For a man credited with saving the euro, Mario Draghi’s final policy meeting at the helm of the European Central Bank will be far from a lap of honour.
Memories of his whatever-it-takes speech, which effectively ended the eurozone’s debt crisis in 2012, are fading, while eurozone inflation continues to lag far below the ECB’s target and is not expected to reach it for years to come.
What’s more, ECB policymakers have never been so divided on the way forward, and Draghi’s final round of quantitative easing failed to win the backing of a third of the Governing Council in September.
The ECB is not expected to make any new policy announcements on Thursday but Draghi, who will be replaced by Christine Lagarde on November 1, is certain to be asked again about those divisions at his final press conference.
“It will be interesting to get a sense from Mr Draghi how divided the Governing Council remains at this stage and to what extent this will limit, in his view, the ECB’s room for manoeuvre going forward,” Dirk Schumacher, an economist at Natixis, said.
And it’s not just a minority of prominent hawks — including the central bank governors of France, Germany and the Netherlands — who question the wisdom of resuming the ECB’s €2.6tn bond buying programme.
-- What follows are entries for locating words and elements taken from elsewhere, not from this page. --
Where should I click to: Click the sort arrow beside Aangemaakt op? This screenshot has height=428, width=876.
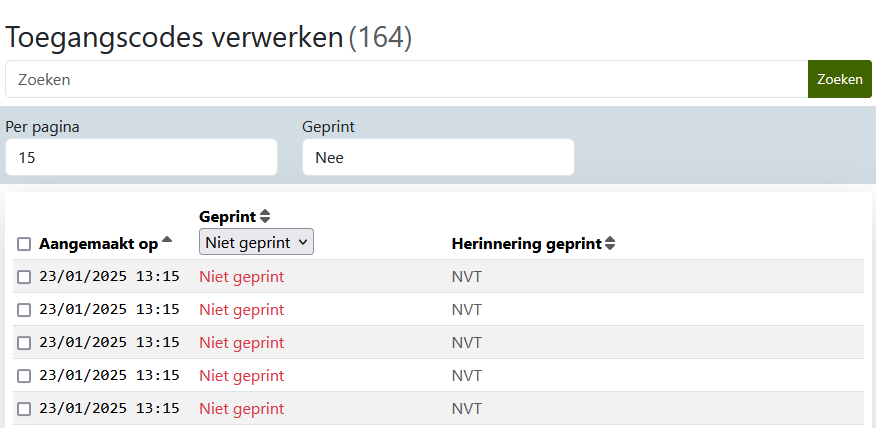coord(167,240)
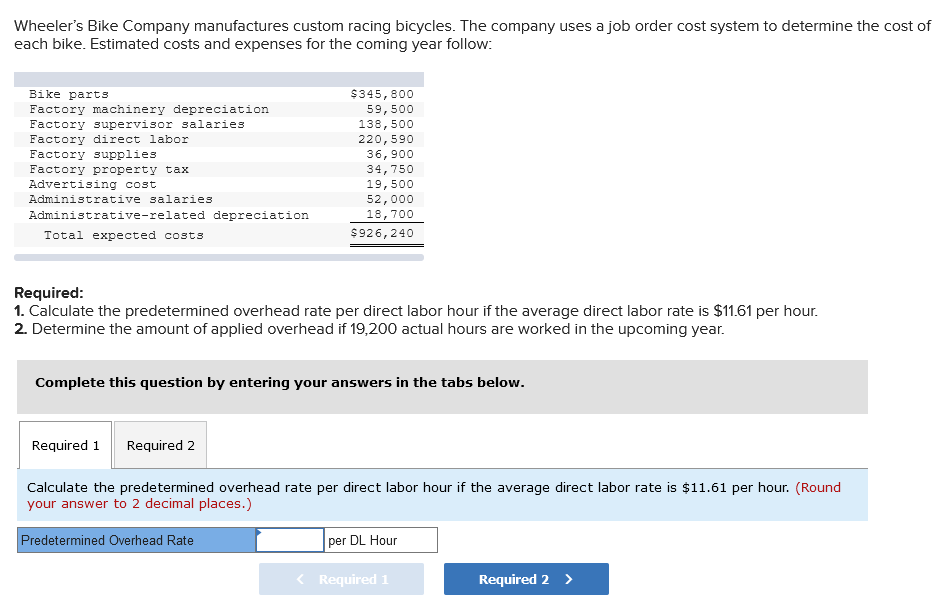This screenshot has width=948, height=616.
Task: Select the Bike parts amount $345,800
Action: 386,93
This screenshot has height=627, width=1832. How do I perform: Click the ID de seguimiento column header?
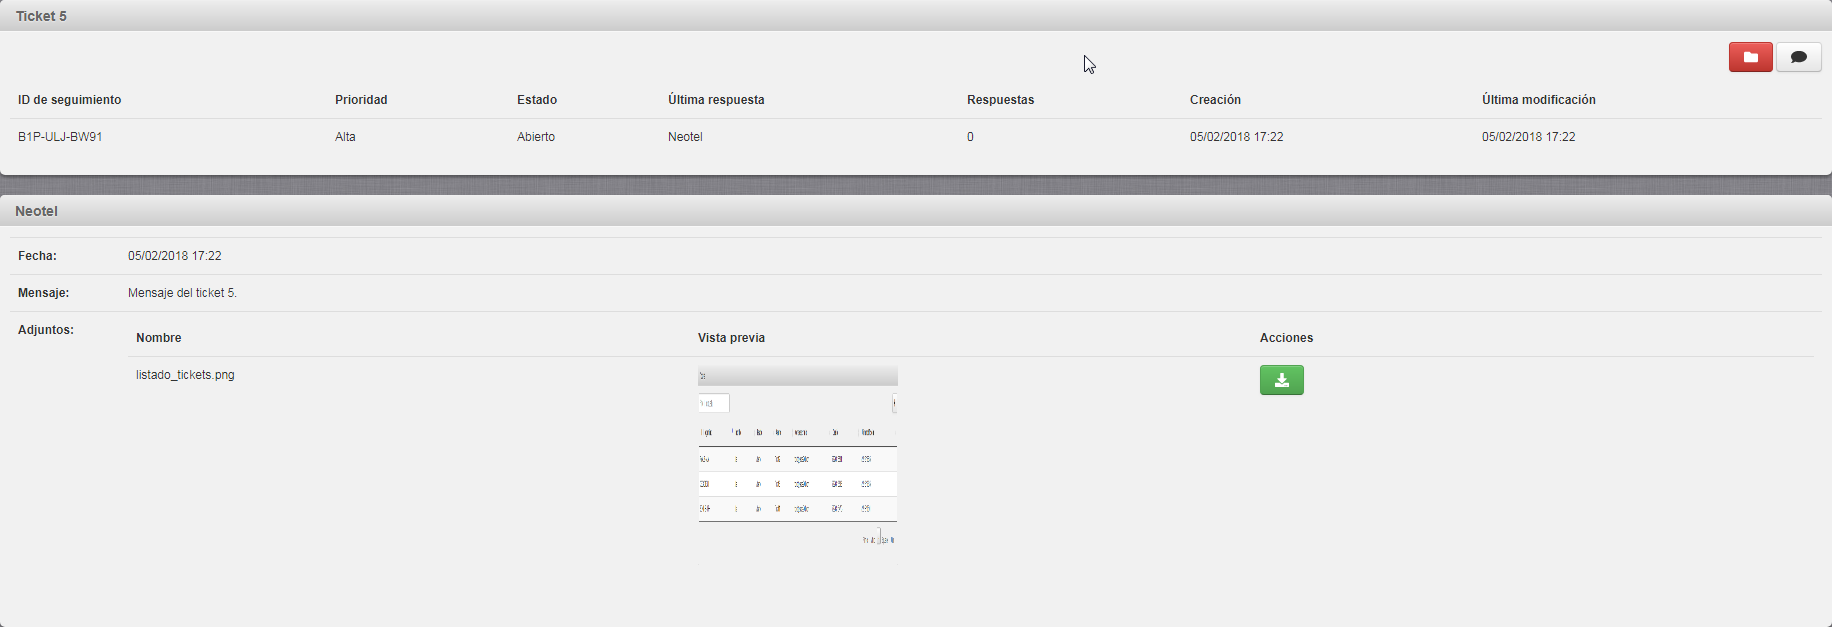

No less than 95% of respondents in a Reuters poll said the ECB’s stimulus package, which also included a rate cut, would not significantly help in bringing inflation back to the ECB’s target of just under 2%.
Price growth in the eurozone was 0.8% in September, its lowest level in nearly three years.
The issue for the ECB is that some of the major factors holding prices down are outside of its control.
First, wages in the eurozone are kept in check by global competition and automation, meaning any monetary stimulus was taking longer to filter through. Second, the eurozone relies on exports — and especially on Germany’s manufacturers — for much of its growth, leaving it to bear the brunt of a global trade war initiated by Donald Trump’s US administration.
Survey data is expected to show on Thursday that activity in the German manufacturing sector shrank for the 10th straight month in October after plunging to a decade low in September.
A modest expansion in services was seen keeping the eurozone safe from an outright recession, but the ECB has long been calling for more government investment to help the eurozone generate more growth at home.
Its call was likely to be frustrated again, with draft national budgets for 2020 showing only a modest expansion of 0.3%-0.4% of GDP according to JPMorgan estimates.
“The standard assumption is that the impact on GDP is around half of this,” JPMorgan economist Greg Fuzesi said. “Hence, the amount of easing remains relatively modest for now.”
On the upside, a major cloud over the eurozone might have cleared by the time Mario Draghi starts talking if UK Prime Minister Boris Johnson can lure enough members of parliament into backing his last-minute Brexit deal in a vote on Saturday.
Britain leaving the European Union without a deal has repeatedly been cited by Draghi as one of the main risks to the eurozone’s economic outlook.
“If the deal is rejected, we expect heightened political uncertainty, leading to an extension at least to the end of January, and elections before the end of the year,” Morgan Stanley economists wrote in a note to clients.
“But across all scenarios, with the Johnson government firmly backing a deal, we now see an ultimate no-deal outcome as just a tail risk.”